Check if flash_attn_varlen_func is available.

This function determines whether the flash_attn_varlen_func imported at module level is a working implementation or a stub.

Platform-specific sources: - CUDA: vllm.vllm_flash_attn.flash_attn_varlen_func - XPU: xpu_ops.flash_attn_varlen_func - ROCm: upstream flash_attn.flash_attn_varlen_func (if available)

Note: This is separate from the AITER flash attention backend (rocm_aiter_fa.py) which uses rocm_aiter_ops.flash_attn_varlen_func. The condition to use AITER is handled separately via _aiter_ops.is_aiter_found_and_supported().

Returns:

Name Type Description
bool bool

True if a working flash_attn_varlen_func implementation is available.

Source code in vllm/v1/attention/backends/fa_utils.py
def is_flash_attn_varlen_func_available() -> bool:
    """Check if flash_attn_varlen_func is available.

    This function determines whether the flash_attn_varlen_func imported at module
    level is a working implementation or a stub.

    Platform-specific sources:
    - CUDA: vllm.vllm_flash_attn.flash_attn_varlen_func
    - XPU: xpu_ops.flash_attn_varlen_func
    - ROCm: upstream flash_attn.flash_attn_varlen_func (if available)

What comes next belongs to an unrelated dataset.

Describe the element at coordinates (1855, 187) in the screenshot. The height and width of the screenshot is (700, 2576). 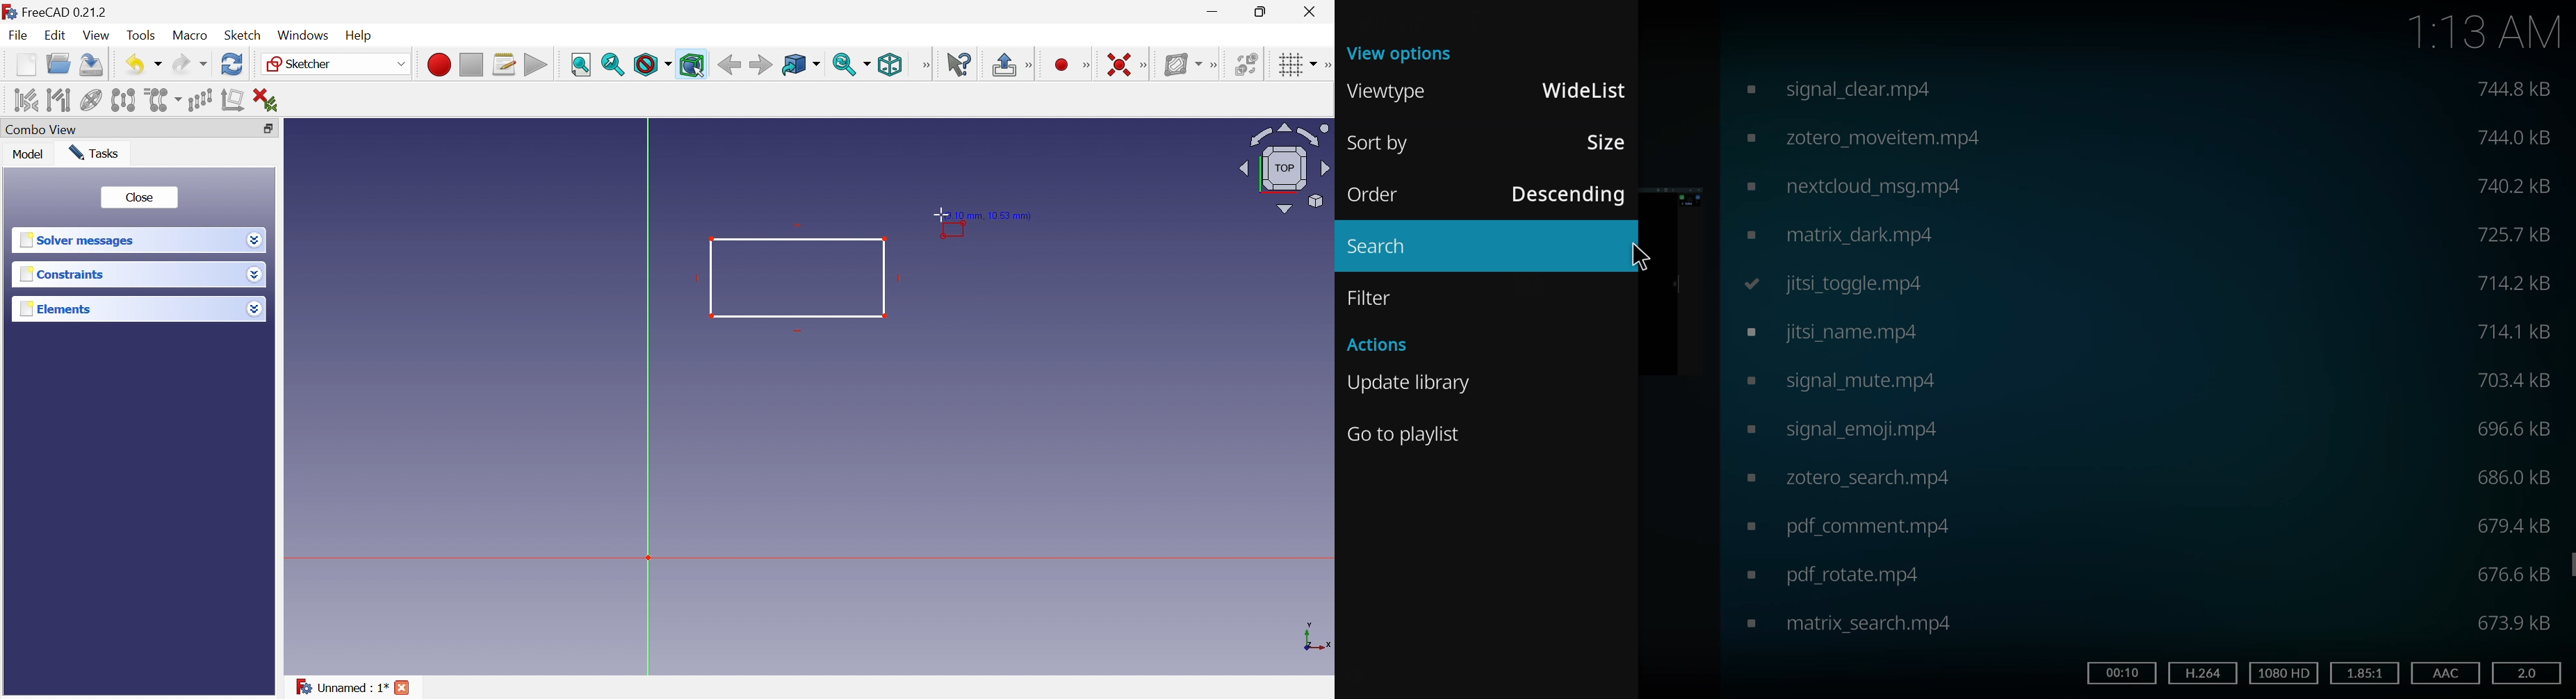
I see `video` at that location.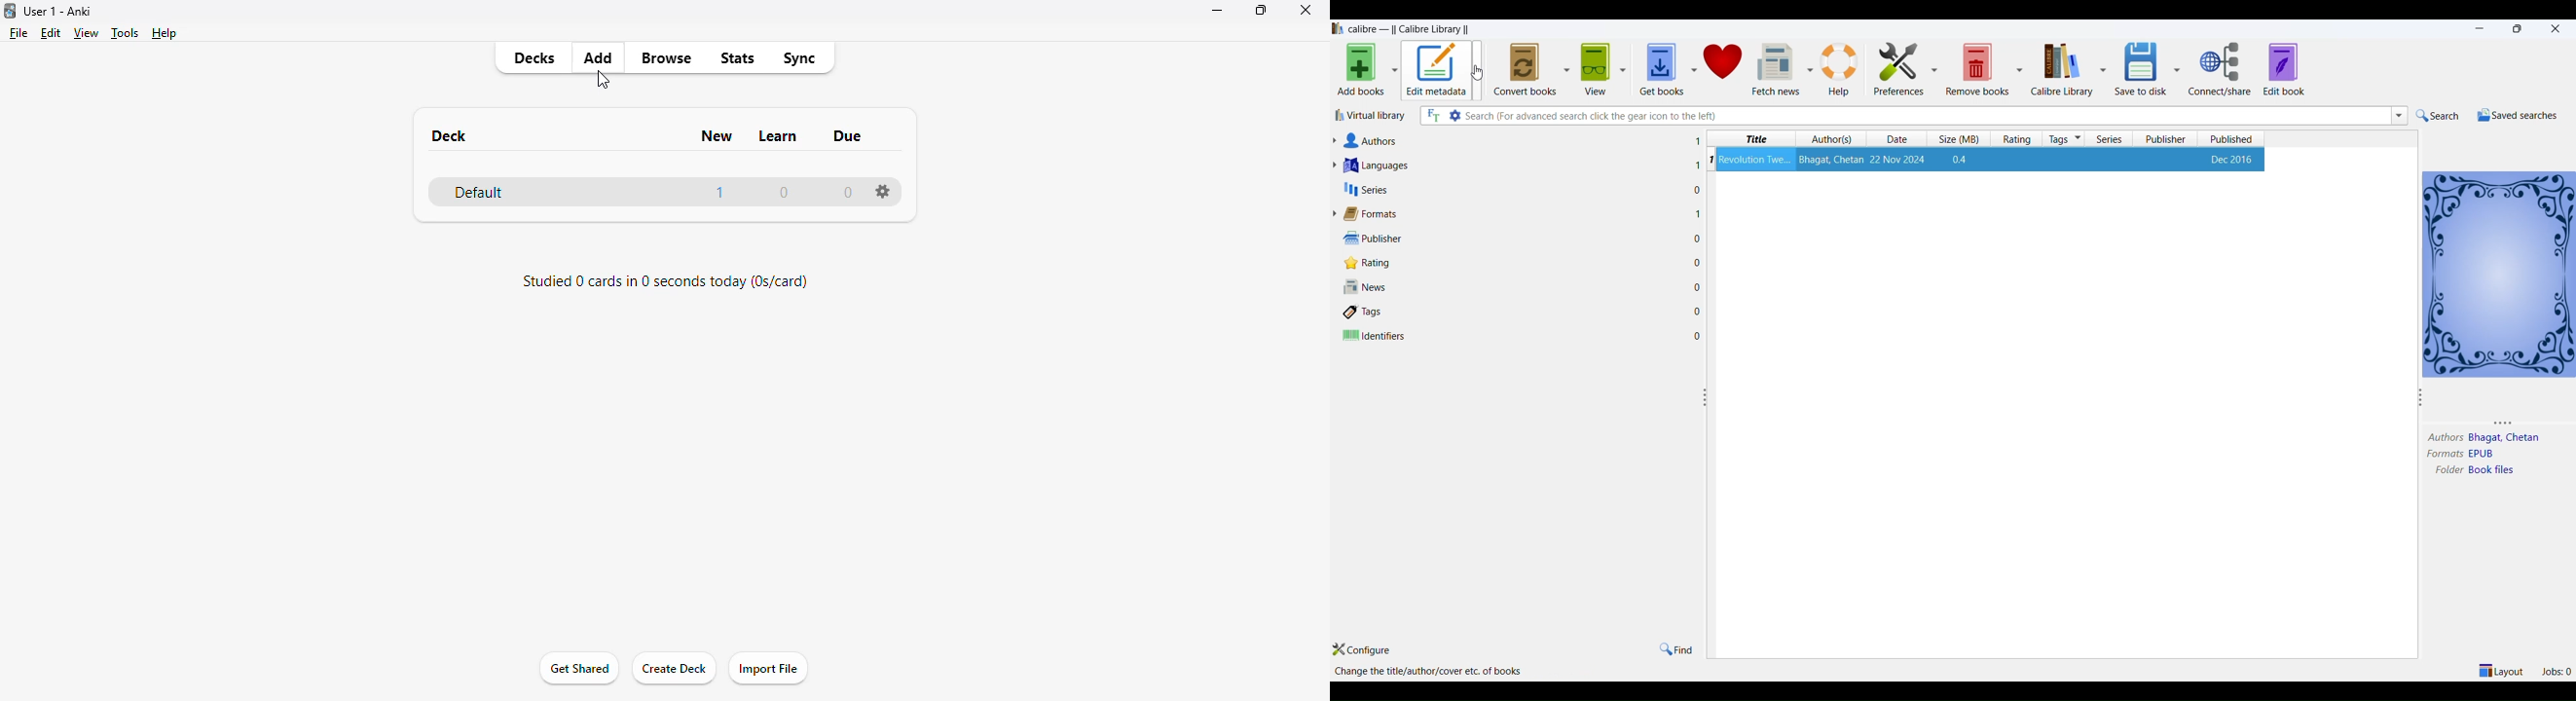  I want to click on 1, so click(719, 192).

    Note: This is separate from the AITER flash attention backend (rocm_aiter_fa.py)
    which uses rocm_aiter_ops.flash_attn_varlen_func. The condition to use AITER is
    handled separately via _aiter_ops.is_aiter_found_and_supported().

    Returns:
        bool: True if a working flash_attn_varlen_func implementation is available.
    """
    if current_platform.is_cuda() or current_platform.is_xpu():
        # CUDA and XPU always have flash_attn_varlen_func available
        return True

    if current_platform.is_rocm():
        # Use the flag set during module import to check if
        # upstream flash-attn was successfully imported
        return _ROCM_FLASH_ATTN_AVAILABLE

    return False